_TASK OBJECTIVE:_ Starting at the line that has "Open the Statistics release calendar link" and stopping after the line that has "Open the notifications", reproduce the listing below exactly; omit everything else.

_SUPPLIED MATERIAL:_
##############################
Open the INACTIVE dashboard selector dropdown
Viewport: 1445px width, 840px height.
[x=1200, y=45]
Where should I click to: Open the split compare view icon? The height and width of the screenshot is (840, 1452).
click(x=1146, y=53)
##############################
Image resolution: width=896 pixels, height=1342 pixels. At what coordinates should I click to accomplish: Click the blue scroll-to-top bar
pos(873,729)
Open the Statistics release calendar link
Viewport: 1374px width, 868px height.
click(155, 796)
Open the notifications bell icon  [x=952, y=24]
##############################
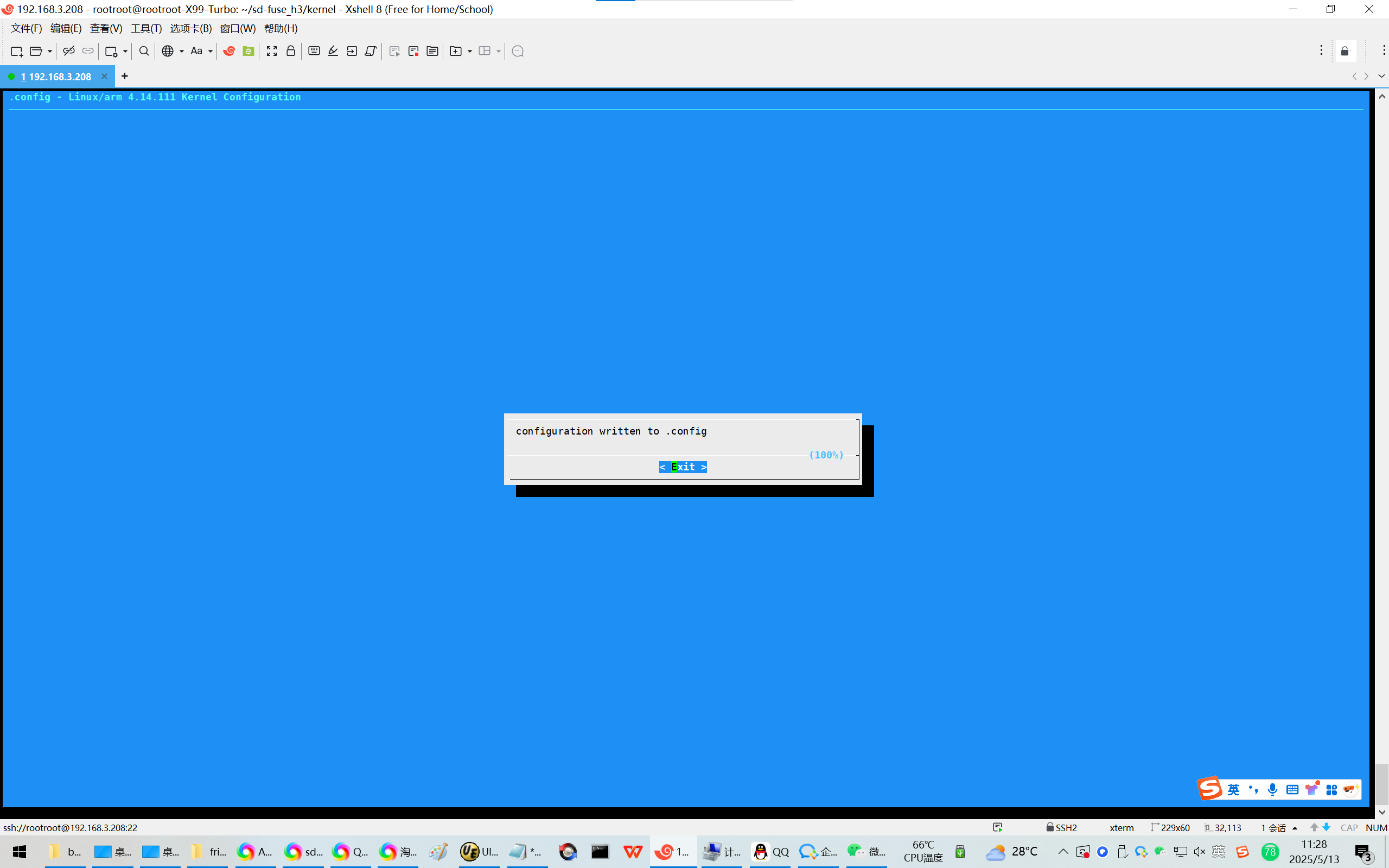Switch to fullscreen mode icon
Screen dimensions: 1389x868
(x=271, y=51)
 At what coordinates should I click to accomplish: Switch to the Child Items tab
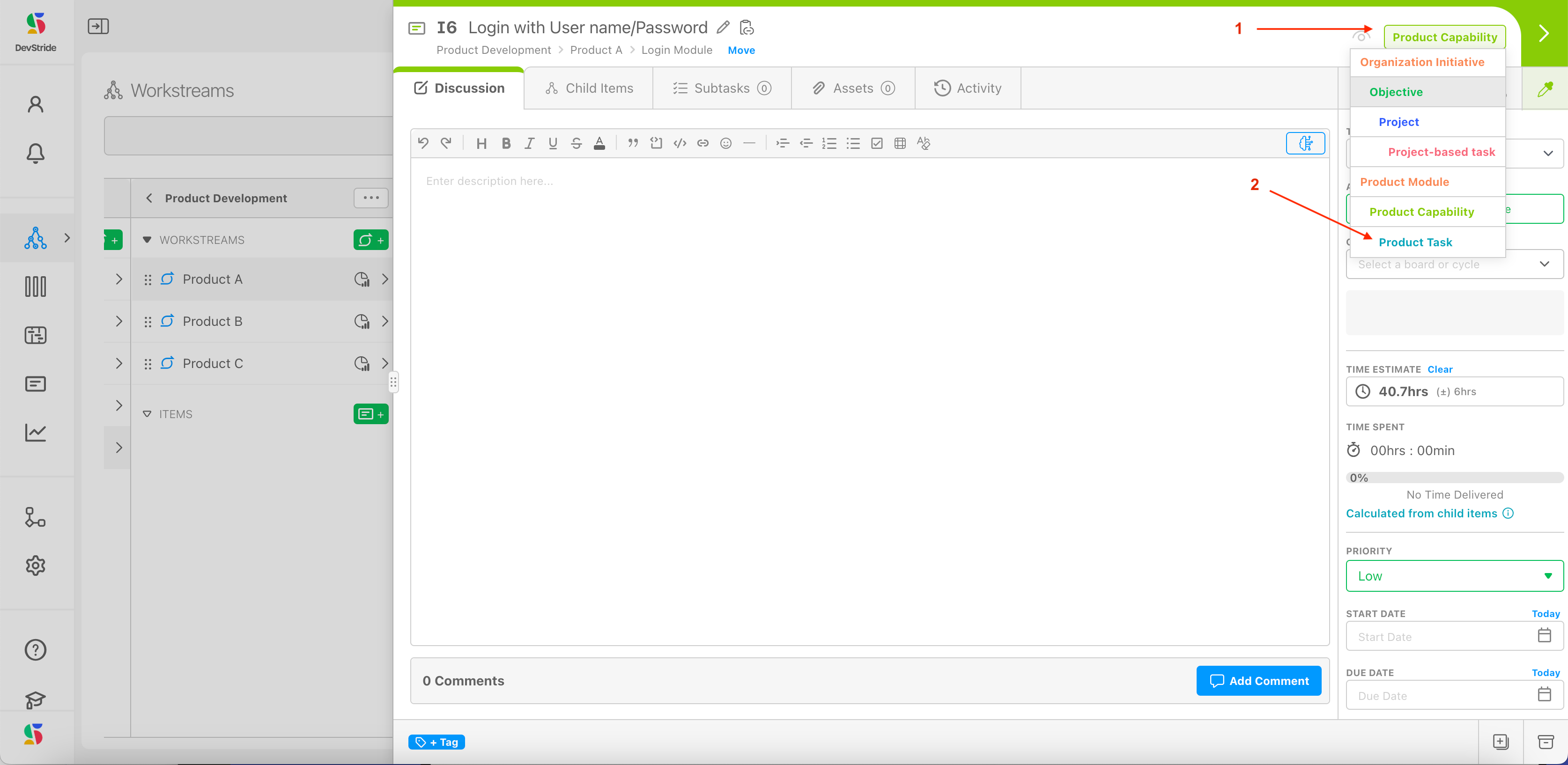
##############################
_WORKED SOLUTION:_
Open the Statistics release calendar link
Viewport: 1374px width, 868px height.
click(155, 796)
Open the notifications bell icon  [x=952, y=24]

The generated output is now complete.